**PROMPT:**
Below are records. Transcribe exactly the lines from the one that contains "Open the @miraflores0327 handle" through the last line, leaving any pictures out.

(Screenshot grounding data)

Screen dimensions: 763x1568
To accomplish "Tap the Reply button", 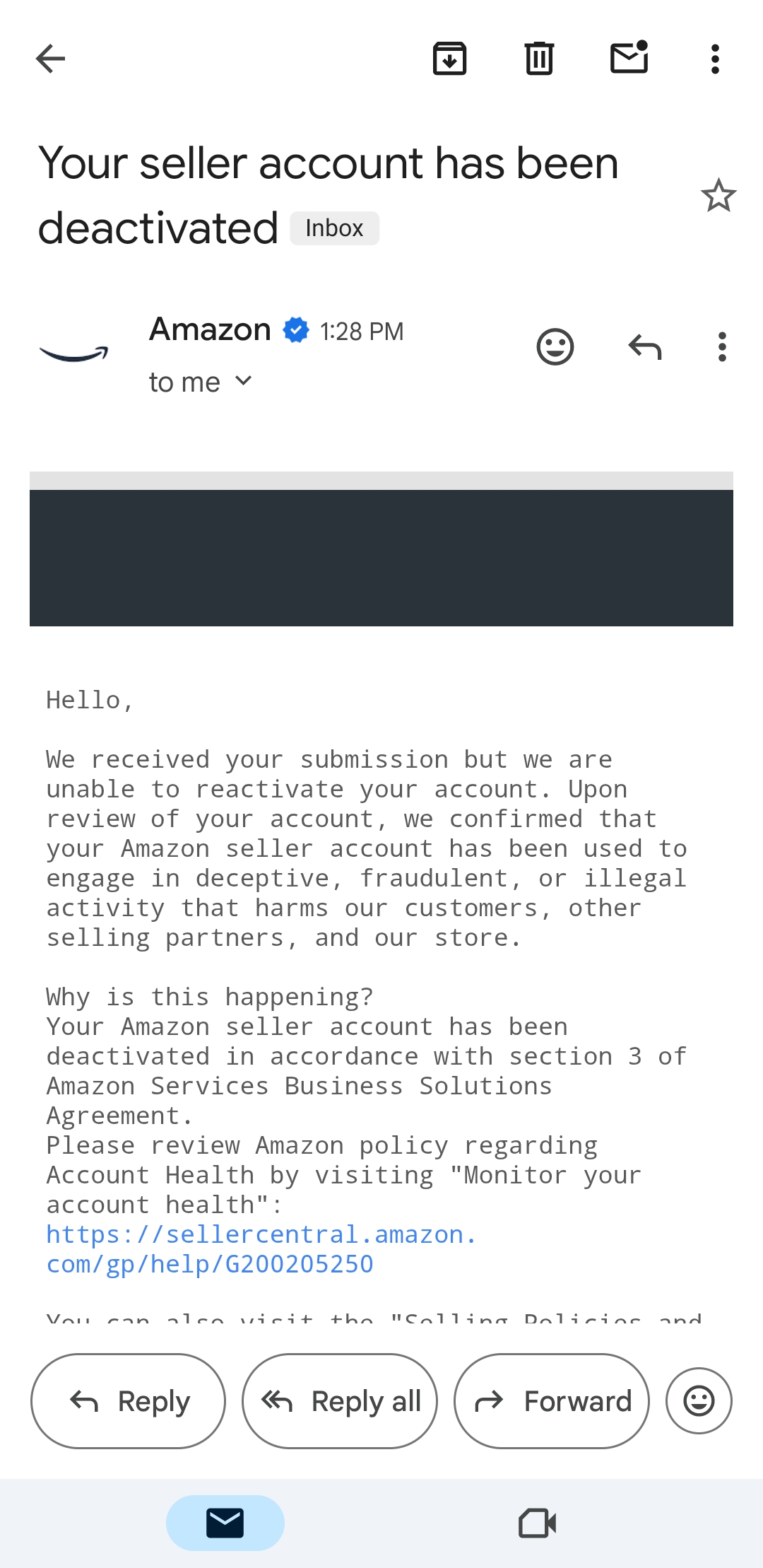I will [x=128, y=1401].
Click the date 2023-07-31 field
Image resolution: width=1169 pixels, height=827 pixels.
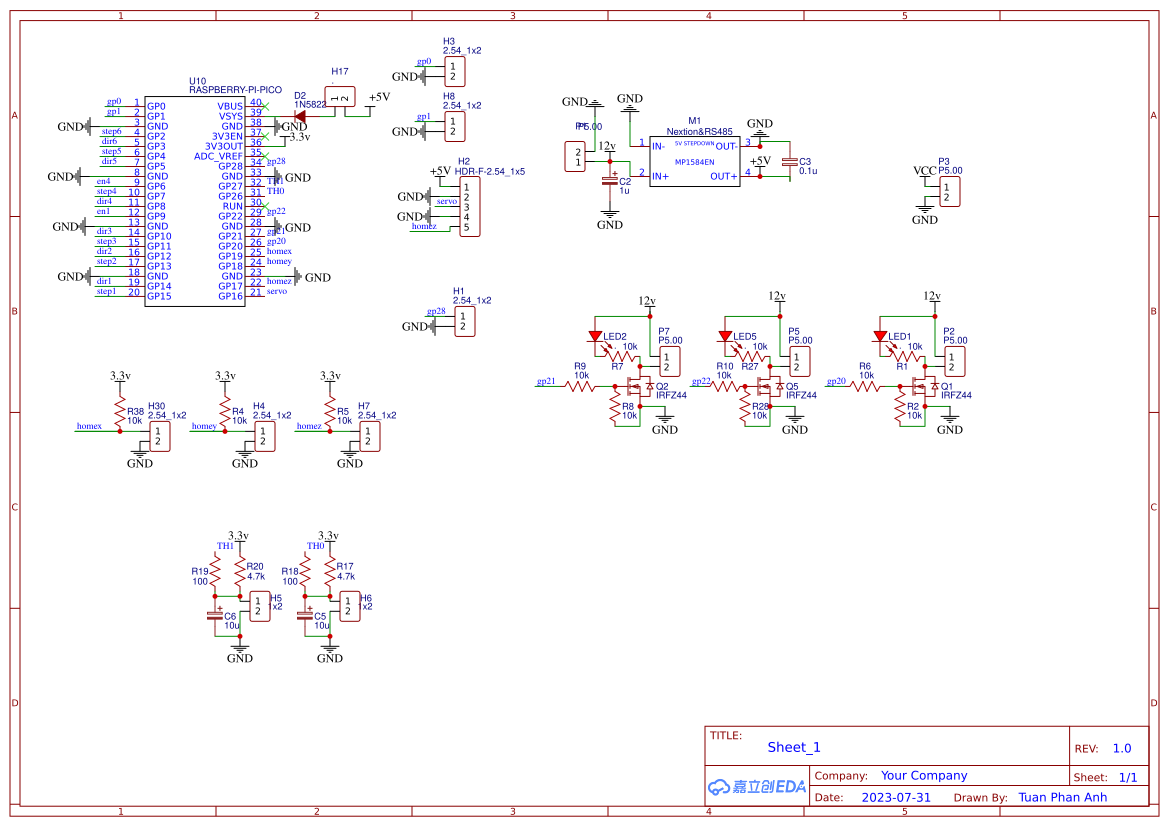897,797
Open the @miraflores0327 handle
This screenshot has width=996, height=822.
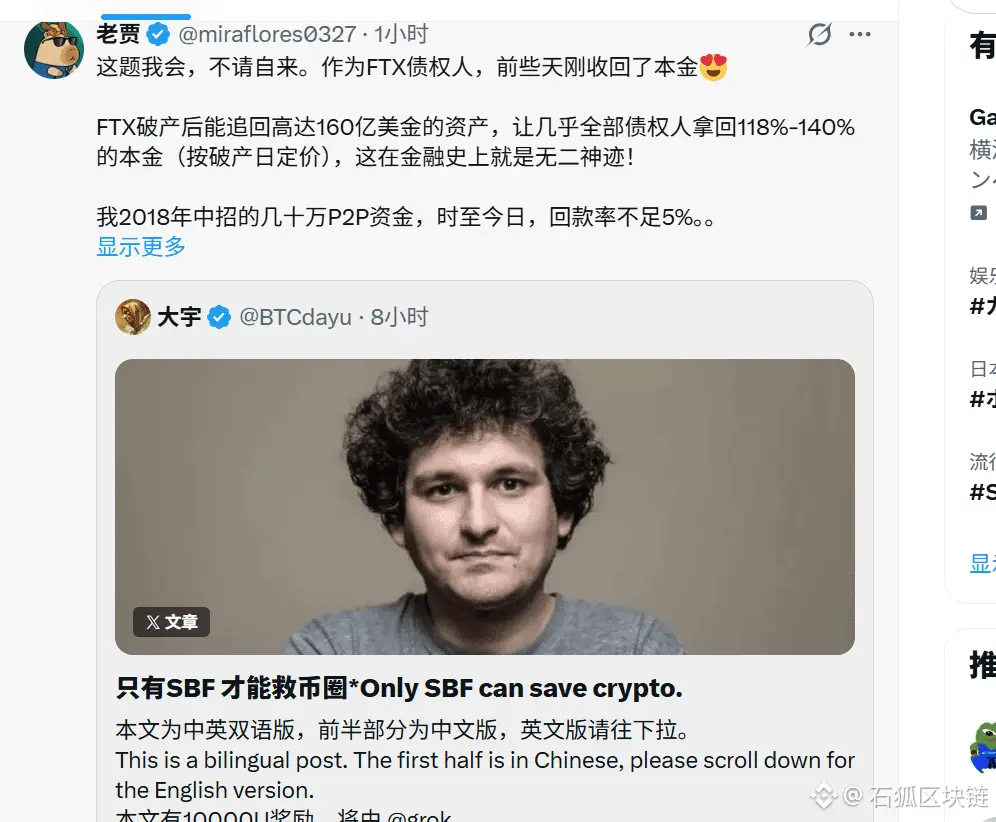[x=267, y=34]
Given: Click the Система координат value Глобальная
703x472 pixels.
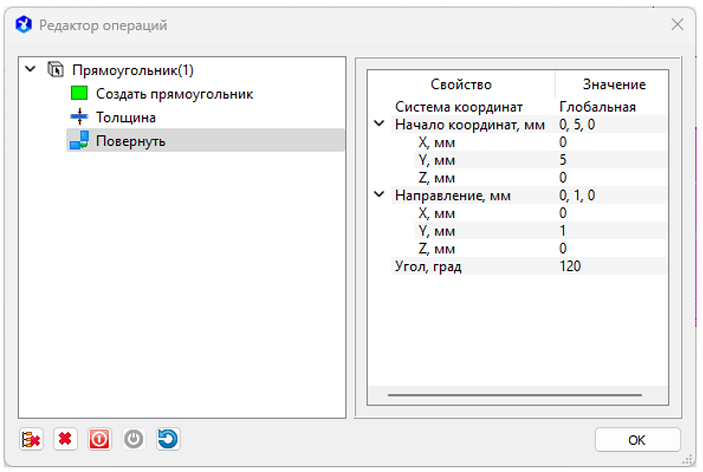Looking at the screenshot, I should (597, 107).
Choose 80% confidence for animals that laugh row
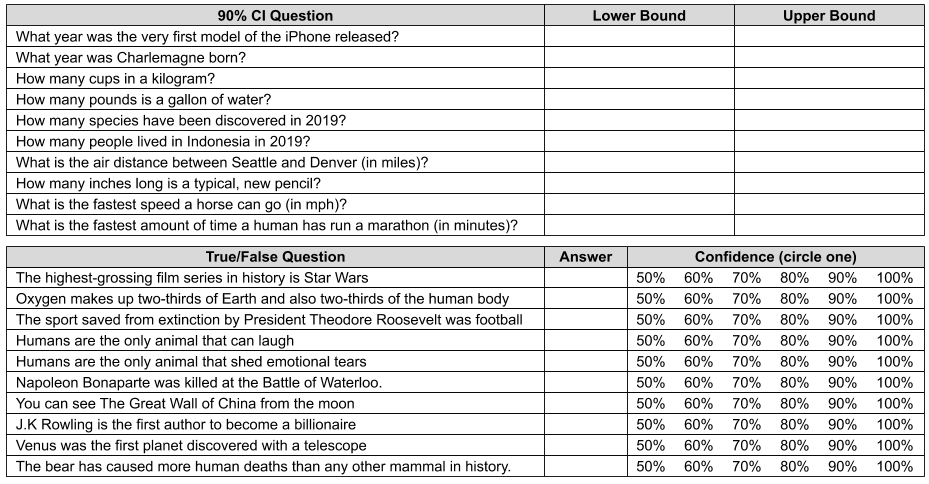 [795, 341]
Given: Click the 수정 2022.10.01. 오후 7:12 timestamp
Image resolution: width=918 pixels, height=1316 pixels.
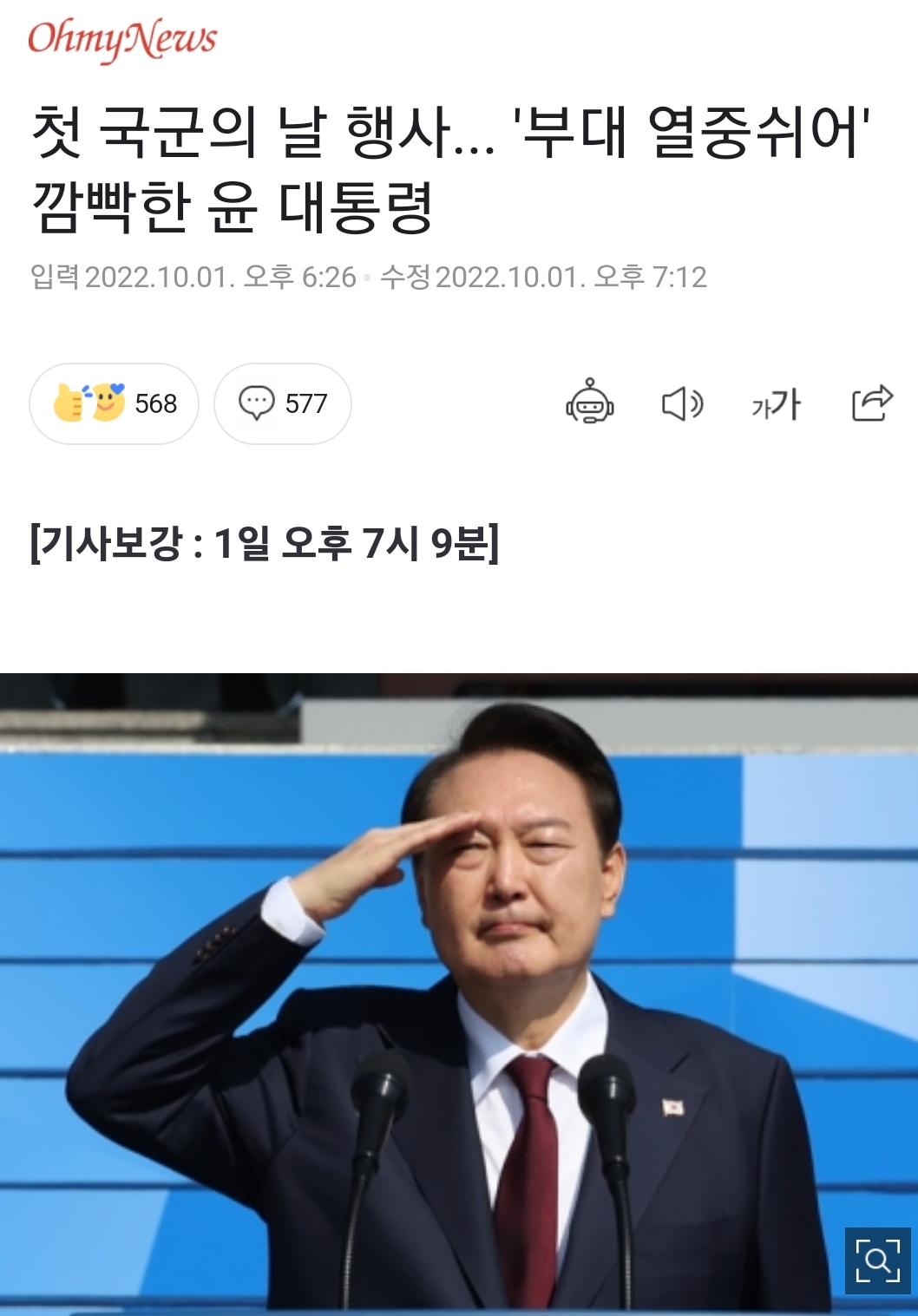Looking at the screenshot, I should [x=544, y=278].
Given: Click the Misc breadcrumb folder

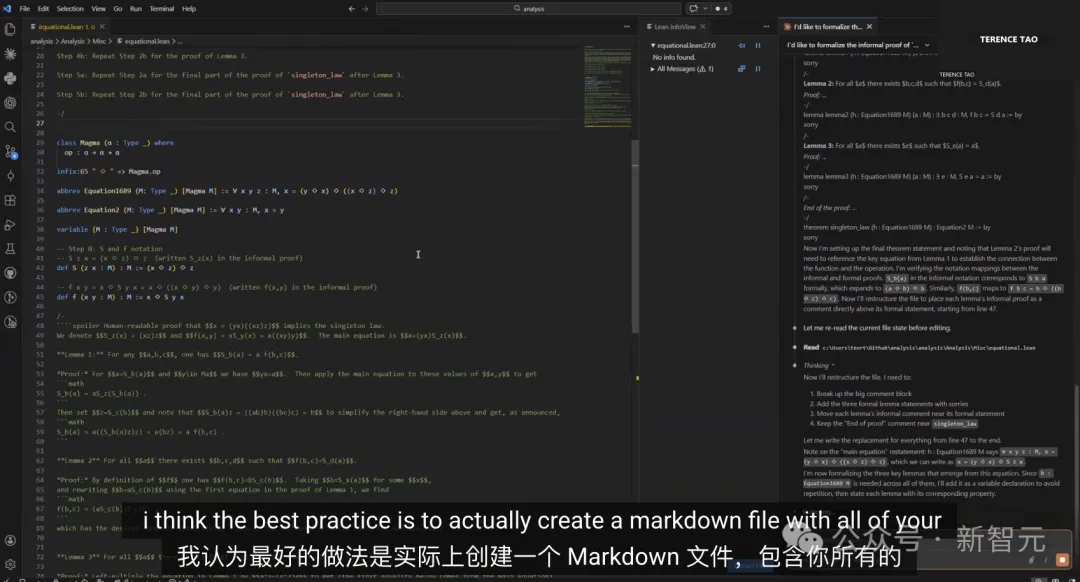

**FINISHED EXERCISE:**
Open the @miraflores0327 handle
This screenshot has width=996, height=822.
[x=267, y=34]
Given: Click the Система координат value Глобальная
703x472 pixels.
Looking at the screenshot, I should (597, 107).
Choose 80% confidence for animals that laugh row
 [795, 341]
Given: Click the 수정 2022.10.01. 오후 7:12 timestamp
Image resolution: width=918 pixels, height=1316 pixels.
Looking at the screenshot, I should [x=544, y=278].
Given: Click the Misc breadcrumb folder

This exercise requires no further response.